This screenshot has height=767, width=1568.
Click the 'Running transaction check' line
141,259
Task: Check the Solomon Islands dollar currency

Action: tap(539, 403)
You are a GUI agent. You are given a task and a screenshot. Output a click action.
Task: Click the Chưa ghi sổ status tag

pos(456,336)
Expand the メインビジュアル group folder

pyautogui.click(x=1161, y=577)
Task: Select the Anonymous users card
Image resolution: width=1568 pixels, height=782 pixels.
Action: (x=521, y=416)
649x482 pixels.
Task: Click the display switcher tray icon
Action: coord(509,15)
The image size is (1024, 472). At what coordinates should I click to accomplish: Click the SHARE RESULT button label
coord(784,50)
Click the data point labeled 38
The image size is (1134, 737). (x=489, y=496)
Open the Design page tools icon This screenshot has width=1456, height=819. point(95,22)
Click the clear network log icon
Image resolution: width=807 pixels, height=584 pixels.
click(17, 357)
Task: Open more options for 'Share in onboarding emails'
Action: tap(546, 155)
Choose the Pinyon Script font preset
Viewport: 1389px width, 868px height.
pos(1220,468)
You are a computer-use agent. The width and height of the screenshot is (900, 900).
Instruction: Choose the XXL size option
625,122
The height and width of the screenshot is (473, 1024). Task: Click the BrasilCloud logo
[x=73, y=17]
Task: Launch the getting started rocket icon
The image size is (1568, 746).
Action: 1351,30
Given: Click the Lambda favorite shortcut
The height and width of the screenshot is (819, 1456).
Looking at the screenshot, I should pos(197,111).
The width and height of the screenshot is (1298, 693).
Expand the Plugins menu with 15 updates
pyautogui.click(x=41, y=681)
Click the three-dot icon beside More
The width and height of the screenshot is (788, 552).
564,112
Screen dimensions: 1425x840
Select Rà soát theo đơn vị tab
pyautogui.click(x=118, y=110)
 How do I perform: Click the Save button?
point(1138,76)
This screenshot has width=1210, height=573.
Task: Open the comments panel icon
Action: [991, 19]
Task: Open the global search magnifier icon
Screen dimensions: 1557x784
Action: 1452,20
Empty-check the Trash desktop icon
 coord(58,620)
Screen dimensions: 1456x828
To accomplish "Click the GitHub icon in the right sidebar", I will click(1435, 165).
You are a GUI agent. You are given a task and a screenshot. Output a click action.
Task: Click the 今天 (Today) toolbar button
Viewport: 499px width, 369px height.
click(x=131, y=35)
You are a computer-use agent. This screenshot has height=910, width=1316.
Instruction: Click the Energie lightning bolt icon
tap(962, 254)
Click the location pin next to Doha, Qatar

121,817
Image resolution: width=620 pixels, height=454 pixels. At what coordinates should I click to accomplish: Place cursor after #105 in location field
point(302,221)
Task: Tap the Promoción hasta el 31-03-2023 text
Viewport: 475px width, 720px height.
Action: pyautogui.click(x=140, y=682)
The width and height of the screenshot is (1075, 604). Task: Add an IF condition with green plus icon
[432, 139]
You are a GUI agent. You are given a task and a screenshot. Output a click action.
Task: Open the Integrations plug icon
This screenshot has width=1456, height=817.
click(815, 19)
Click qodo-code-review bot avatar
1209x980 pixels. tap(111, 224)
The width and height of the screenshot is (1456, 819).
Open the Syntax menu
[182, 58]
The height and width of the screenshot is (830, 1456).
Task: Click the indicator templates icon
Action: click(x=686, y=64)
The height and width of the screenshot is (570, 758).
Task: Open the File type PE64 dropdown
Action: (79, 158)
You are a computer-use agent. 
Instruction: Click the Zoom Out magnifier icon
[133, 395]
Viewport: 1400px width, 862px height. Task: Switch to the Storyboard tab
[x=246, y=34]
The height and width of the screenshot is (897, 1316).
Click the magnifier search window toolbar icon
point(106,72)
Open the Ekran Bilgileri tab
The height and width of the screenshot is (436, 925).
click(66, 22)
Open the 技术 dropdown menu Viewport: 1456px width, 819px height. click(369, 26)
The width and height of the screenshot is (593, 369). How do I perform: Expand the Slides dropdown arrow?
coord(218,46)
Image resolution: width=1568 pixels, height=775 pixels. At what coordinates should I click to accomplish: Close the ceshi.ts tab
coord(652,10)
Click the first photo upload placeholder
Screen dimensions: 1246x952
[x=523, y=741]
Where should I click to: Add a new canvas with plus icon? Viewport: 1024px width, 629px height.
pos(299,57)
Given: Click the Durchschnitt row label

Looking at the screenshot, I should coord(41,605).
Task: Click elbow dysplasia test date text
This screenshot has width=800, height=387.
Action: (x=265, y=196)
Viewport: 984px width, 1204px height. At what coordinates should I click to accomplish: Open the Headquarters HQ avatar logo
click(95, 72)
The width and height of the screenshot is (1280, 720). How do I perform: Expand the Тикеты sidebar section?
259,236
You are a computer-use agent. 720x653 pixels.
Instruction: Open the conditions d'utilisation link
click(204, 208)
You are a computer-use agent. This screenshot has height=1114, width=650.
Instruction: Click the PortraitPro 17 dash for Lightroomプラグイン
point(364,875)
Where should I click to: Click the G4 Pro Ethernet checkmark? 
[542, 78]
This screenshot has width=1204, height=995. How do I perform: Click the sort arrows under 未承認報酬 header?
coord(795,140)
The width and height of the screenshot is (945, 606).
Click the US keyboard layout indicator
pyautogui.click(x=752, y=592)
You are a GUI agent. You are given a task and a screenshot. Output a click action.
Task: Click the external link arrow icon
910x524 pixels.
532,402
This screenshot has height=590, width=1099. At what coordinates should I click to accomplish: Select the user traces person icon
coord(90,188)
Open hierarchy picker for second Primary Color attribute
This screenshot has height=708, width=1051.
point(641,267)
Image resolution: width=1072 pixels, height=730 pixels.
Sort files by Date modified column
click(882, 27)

-=-=-=-=-

Copy every one of the entries above word for word, keeping each line as it appears.

**Exercise result:**
This screenshot has height=767, width=1568.
Click the 'Running transaction check' line
141,259
Task: Check the Solomon Islands dollar currency

Action: tap(539, 403)
You are a GUI agent. You are given a task and a screenshot. Output a click action.
Task: Click the Chưa ghi sổ status tag

pos(456,336)
Expand the メインビジュアル group folder

pyautogui.click(x=1161, y=577)
Task: Select the Anonymous users card
Image resolution: width=1568 pixels, height=782 pixels.
Action: (x=521, y=416)
649x482 pixels.
Task: Click the display switcher tray icon
Action: coord(509,15)
The image size is (1024, 472). At what coordinates should I click to accomplish: Click the SHARE RESULT button label
coord(784,50)
Click the data point labeled 38
The image size is (1134, 737). (x=489, y=496)
Open the Design page tools icon This screenshot has width=1456, height=819. point(95,22)
Click the clear network log icon
Image resolution: width=807 pixels, height=584 pixels.
click(17, 357)
Task: Open more options for 'Share in onboarding emails'
Action: tap(546, 155)
Choose the Pinyon Script font preset
Viewport: 1389px width, 868px height.
pos(1220,468)
You are a computer-use agent. The width and height of the screenshot is (900, 900).
Instruction: Choose the XXL size option
625,122
The height and width of the screenshot is (473, 1024). Task: Click the BrasilCloud logo
[x=73, y=17]
Task: Launch the getting started rocket icon
The image size is (1568, 746).
Action: 1351,30
Given: Click the Lambda favorite shortcut
The height and width of the screenshot is (819, 1456).
Looking at the screenshot, I should pos(197,111).
The width and height of the screenshot is (1298, 693).
Expand the Plugins menu with 15 updates
pyautogui.click(x=41, y=681)
Click the three-dot icon beside More
The width and height of the screenshot is (788, 552).
564,112
Screen dimensions: 1425x840
Select Rà soát theo đơn vị tab
pyautogui.click(x=118, y=110)
 How do I perform: Click the Save button?
point(1138,76)
This screenshot has width=1210, height=573.
Task: Open the comments panel icon
Action: [991, 19]
Task: Open the global search magnifier icon
Screen dimensions: 1557x784
Action: 1452,20
Empty-check the Trash desktop icon
 coord(58,620)
Screen dimensions: 1456x828
To accomplish "Click the GitHub icon in the right sidebar", I will click(1435, 165).
You are a GUI agent. You are given a task and a screenshot. Output a click action.
Task: Click the 今天 (Today) toolbar button
Viewport: 499px width, 369px height.
click(x=131, y=35)
You are a computer-use agent. This screenshot has height=910, width=1316.
Instruction: Click the Energie lightning bolt icon
tap(962, 254)
Click the location pin next to Doha, Qatar

121,817
Image resolution: width=620 pixels, height=454 pixels. At what coordinates should I click to accomplish: Place cursor after #105 in location field
point(302,221)
Task: Tap the Promoción hasta el 31-03-2023 text
Viewport: 475px width, 720px height.
Action: pyautogui.click(x=140, y=682)
The width and height of the screenshot is (1075, 604). Task: Add an IF condition with green plus icon
[432, 139]
You are a GUI agent. You are given a task and a screenshot. Output a click action.
Task: Open the Integrations plug icon
This screenshot has width=1456, height=817.
click(815, 19)
Click qodo-code-review bot avatar
1209x980 pixels. tap(111, 224)
The width and height of the screenshot is (1456, 819).
Open the Syntax menu
[182, 58]
The height and width of the screenshot is (830, 1456).
Task: Click the indicator templates icon
Action: click(x=686, y=64)
The height and width of the screenshot is (570, 758).
Task: Open the File type PE64 dropdown
Action: (79, 158)
You are a computer-use agent. 
Instruction: Click the Zoom Out magnifier icon
[133, 395]
Viewport: 1400px width, 862px height. Task: Switch to the Storyboard tab
[x=246, y=34]
The height and width of the screenshot is (897, 1316).
Click the magnifier search window toolbar icon
point(106,72)
Open the Ekran Bilgileri tab
The height and width of the screenshot is (436, 925).
click(66, 22)
Open the 技术 dropdown menu Viewport: 1456px width, 819px height. click(369, 26)
The width and height of the screenshot is (593, 369). How do I perform: Expand the Slides dropdown arrow?
coord(218,46)
Image resolution: width=1568 pixels, height=775 pixels. At what coordinates should I click to accomplish: Close the ceshi.ts tab
coord(652,10)
Click the first photo upload placeholder
Screen dimensions: 1246x952
[x=523, y=741]
Where should I click to: Add a new canvas with plus icon? Viewport: 1024px width, 629px height.
pos(299,57)
Given: Click the Durchschnitt row label

Looking at the screenshot, I should coord(41,605).
Task: Click elbow dysplasia test date text
This screenshot has width=800, height=387.
Action: (x=265, y=196)
Viewport: 984px width, 1204px height. At what coordinates should I click to accomplish: Open the Headquarters HQ avatar logo
click(95, 72)
The width and height of the screenshot is (1280, 720). How do I perform: Expand the Тикеты sidebar section?
259,236
You are a computer-use agent. 720x653 pixels.
Instruction: Open the conditions d'utilisation link
click(204, 208)
You are a computer-use agent. This screenshot has height=1114, width=650.
Instruction: Click the PortraitPro 17 dash for Lightroomプラグイン
point(364,875)
Where should I click to: Click the G4 Pro Ethernet checkmark? 
[542, 78]
This screenshot has width=1204, height=995. How do I perform: Click the sort arrows under 未承認報酬 header?
coord(795,140)
The width and height of the screenshot is (945, 606).
Click the US keyboard layout indicator
pyautogui.click(x=752, y=592)
You are a GUI agent. You are given a task and a screenshot. Output a click action.
Task: Click the external link arrow icon
910x524 pixels.
532,402
This screenshot has height=590, width=1099. At what coordinates should I click to accomplish: Select the user traces person icon
coord(90,188)
Open hierarchy picker for second Primary Color attribute
This screenshot has height=708, width=1051.
point(641,267)
Image resolution: width=1072 pixels, height=730 pixels.
Sort files by Date modified column
click(882, 27)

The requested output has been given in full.